# Supplied data start

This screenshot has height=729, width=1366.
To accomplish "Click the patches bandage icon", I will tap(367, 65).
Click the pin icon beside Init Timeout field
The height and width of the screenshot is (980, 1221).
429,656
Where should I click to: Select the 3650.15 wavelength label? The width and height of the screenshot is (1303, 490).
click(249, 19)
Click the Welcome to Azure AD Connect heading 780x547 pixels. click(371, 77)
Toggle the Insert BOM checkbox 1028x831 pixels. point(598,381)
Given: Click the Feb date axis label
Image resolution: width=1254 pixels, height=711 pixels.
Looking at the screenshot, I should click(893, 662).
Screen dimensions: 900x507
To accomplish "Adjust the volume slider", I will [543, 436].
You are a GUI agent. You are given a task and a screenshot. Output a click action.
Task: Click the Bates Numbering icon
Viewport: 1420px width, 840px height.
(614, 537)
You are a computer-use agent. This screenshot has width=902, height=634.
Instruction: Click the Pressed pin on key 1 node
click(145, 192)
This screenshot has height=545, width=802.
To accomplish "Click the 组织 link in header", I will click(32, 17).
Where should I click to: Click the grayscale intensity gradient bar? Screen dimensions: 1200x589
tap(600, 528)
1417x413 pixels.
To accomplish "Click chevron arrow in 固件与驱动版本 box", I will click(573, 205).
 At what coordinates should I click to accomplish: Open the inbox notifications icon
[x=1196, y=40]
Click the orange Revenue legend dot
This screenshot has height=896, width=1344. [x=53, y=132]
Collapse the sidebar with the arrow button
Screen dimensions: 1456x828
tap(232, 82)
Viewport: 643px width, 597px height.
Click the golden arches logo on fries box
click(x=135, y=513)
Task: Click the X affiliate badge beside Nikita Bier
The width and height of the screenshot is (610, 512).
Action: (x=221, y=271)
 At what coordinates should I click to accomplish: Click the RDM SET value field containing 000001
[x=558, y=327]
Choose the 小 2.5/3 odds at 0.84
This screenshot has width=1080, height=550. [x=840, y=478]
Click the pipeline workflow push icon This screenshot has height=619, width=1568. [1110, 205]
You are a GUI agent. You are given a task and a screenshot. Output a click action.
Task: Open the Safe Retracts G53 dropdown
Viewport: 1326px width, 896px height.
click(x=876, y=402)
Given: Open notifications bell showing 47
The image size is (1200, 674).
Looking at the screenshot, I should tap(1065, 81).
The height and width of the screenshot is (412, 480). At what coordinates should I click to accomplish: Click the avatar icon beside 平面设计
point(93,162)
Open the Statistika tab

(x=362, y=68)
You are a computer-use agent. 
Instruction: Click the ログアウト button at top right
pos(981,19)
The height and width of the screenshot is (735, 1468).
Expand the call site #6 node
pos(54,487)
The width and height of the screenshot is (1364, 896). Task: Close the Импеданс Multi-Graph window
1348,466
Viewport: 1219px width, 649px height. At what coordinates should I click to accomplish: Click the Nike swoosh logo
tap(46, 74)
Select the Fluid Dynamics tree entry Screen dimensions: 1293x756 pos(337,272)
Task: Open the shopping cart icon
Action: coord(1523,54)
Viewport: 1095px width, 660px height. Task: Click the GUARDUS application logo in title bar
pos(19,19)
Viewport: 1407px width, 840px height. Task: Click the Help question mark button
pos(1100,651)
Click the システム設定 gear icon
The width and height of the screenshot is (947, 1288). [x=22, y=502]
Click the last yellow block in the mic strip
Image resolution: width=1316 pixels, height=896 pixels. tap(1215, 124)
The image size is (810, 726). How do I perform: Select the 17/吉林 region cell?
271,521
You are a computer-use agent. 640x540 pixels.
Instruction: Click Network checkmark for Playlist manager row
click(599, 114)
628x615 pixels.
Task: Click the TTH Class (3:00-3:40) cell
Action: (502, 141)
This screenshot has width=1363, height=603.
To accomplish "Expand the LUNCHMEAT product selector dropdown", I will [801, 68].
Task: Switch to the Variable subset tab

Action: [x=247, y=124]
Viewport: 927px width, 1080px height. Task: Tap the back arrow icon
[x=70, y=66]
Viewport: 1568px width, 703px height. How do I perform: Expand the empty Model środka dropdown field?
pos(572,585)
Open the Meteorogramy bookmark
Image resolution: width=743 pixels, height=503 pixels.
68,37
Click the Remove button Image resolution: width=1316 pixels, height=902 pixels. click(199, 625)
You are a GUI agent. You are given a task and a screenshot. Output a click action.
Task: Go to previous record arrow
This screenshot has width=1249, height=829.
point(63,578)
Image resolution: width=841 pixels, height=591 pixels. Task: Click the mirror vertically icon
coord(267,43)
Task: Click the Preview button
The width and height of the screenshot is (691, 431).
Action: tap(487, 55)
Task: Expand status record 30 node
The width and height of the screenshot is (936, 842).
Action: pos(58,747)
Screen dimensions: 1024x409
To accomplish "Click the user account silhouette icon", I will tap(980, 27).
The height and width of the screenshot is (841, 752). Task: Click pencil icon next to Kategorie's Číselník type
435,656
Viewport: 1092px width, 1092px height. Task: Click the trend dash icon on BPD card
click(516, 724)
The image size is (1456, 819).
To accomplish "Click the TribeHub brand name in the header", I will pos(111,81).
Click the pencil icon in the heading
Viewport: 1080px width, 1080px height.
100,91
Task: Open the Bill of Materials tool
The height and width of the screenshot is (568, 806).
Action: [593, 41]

# Supplied data end

▸ **What to work on**
Reproduce every one of the records above line for line, without changing a single character.

▸ **Exercise solution**
This screenshot has height=729, width=1366.
To accomplish "Click the patches bandage icon", I will tap(367, 65).
Click the pin icon beside Init Timeout field
The height and width of the screenshot is (980, 1221).
429,656
Where should I click to: Select the 3650.15 wavelength label? The width and height of the screenshot is (1303, 490).
click(249, 19)
Click the Welcome to Azure AD Connect heading 780x547 pixels. click(371, 77)
Toggle the Insert BOM checkbox 1028x831 pixels. point(598,381)
Given: Click the Feb date axis label
Image resolution: width=1254 pixels, height=711 pixels.
Looking at the screenshot, I should click(893, 662).
Screen dimensions: 900x507
To accomplish "Adjust the volume slider", I will [543, 436].
You are a GUI agent. You are given a task and a screenshot. Output a click action.
Task: Click the Bates Numbering icon
Viewport: 1420px width, 840px height.
(614, 537)
You are a computer-use agent. This screenshot has width=902, height=634.
Instruction: Click the Pressed pin on key 1 node
click(145, 192)
This screenshot has height=545, width=802.
To accomplish "Click the 组织 link in header", I will click(32, 17).
Where should I click to: Click the grayscale intensity gradient bar? Screen dimensions: 1200x589
tap(600, 528)
1417x413 pixels.
To accomplish "Click chevron arrow in 固件与驱动版本 box", I will click(573, 205).
 At what coordinates should I click to accomplish: Open the inbox notifications icon
[x=1196, y=40]
Click the orange Revenue legend dot
This screenshot has height=896, width=1344. [x=53, y=132]
Collapse the sidebar with the arrow button
Screen dimensions: 1456x828
tap(232, 82)
Viewport: 643px width, 597px height.
Click the golden arches logo on fries box
click(x=135, y=513)
Task: Click the X affiliate badge beside Nikita Bier
The width and height of the screenshot is (610, 512).
Action: (x=221, y=271)
 At what coordinates should I click to accomplish: Click the RDM SET value field containing 000001
[x=558, y=327]
Choose the 小 2.5/3 odds at 0.84
This screenshot has width=1080, height=550. [x=840, y=478]
Click the pipeline workflow push icon This screenshot has height=619, width=1568. [1110, 205]
You are a GUI agent. You are given a task and a screenshot. Output a click action.
Task: Open the Safe Retracts G53 dropdown
Viewport: 1326px width, 896px height.
click(x=876, y=402)
Given: Open notifications bell showing 47
The image size is (1200, 674).
Looking at the screenshot, I should tap(1065, 81).
The height and width of the screenshot is (412, 480). At what coordinates should I click to accomplish: Click the avatar icon beside 平面设计
point(93,162)
Open the Statistika tab

(x=362, y=68)
You are a computer-use agent. 
Instruction: Click the ログアウト button at top right
pos(981,19)
The height and width of the screenshot is (735, 1468).
Expand the call site #6 node
pos(54,487)
The width and height of the screenshot is (1364, 896). Task: Close the Импеданс Multi-Graph window
1348,466
Viewport: 1219px width, 649px height. At what coordinates should I click to accomplish: Click the Nike swoosh logo
tap(46, 74)
Select the Fluid Dynamics tree entry Screen dimensions: 1293x756 pos(337,272)
Task: Open the shopping cart icon
Action: coord(1523,54)
Viewport: 1095px width, 660px height. Task: Click the GUARDUS application logo in title bar
pos(19,19)
Viewport: 1407px width, 840px height. Task: Click the Help question mark button
pos(1100,651)
Click the システム設定 gear icon
The width and height of the screenshot is (947, 1288). [x=22, y=502]
Click the last yellow block in the mic strip
Image resolution: width=1316 pixels, height=896 pixels. tap(1215, 124)
The image size is (810, 726). How do I perform: Select the 17/吉林 region cell?
271,521
You are a computer-use agent. 640x540 pixels.
Instruction: Click Network checkmark for Playlist manager row
click(599, 114)
628x615 pixels.
Task: Click the TTH Class (3:00-3:40) cell
Action: (502, 141)
This screenshot has width=1363, height=603.
To accomplish "Expand the LUNCHMEAT product selector dropdown", I will [801, 68].
Task: Switch to the Variable subset tab

Action: [x=247, y=124]
Viewport: 927px width, 1080px height. Task: Tap the back arrow icon
[x=70, y=66]
Viewport: 1568px width, 703px height. How do I perform: Expand the empty Model środka dropdown field?
pos(572,585)
Open the Meteorogramy bookmark
Image resolution: width=743 pixels, height=503 pixels.
68,37
Click the Remove button Image resolution: width=1316 pixels, height=902 pixels. click(199, 625)
You are a GUI agent. You are given a task and a screenshot. Output a click action.
Task: Go to previous record arrow
This screenshot has width=1249, height=829.
point(63,578)
Image resolution: width=841 pixels, height=591 pixels. Task: Click the mirror vertically icon
coord(267,43)
Task: Click the Preview button
The width and height of the screenshot is (691, 431).
Action: tap(487, 55)
Task: Expand status record 30 node
The width and height of the screenshot is (936, 842).
Action: pos(58,747)
Screen dimensions: 1024x409
To accomplish "Click the user account silhouette icon", I will tap(980, 27).
The height and width of the screenshot is (841, 752). Task: Click pencil icon next to Kategorie's Číselník type
435,656
Viewport: 1092px width, 1092px height. Task: Click the trend dash icon on BPD card
click(516, 724)
The image size is (1456, 819).
To accomplish "Click the TribeHub brand name in the header", I will pos(111,81).
Click the pencil icon in the heading
Viewport: 1080px width, 1080px height.
100,91
Task: Open the Bill of Materials tool
The height and width of the screenshot is (568, 806).
Action: [593, 41]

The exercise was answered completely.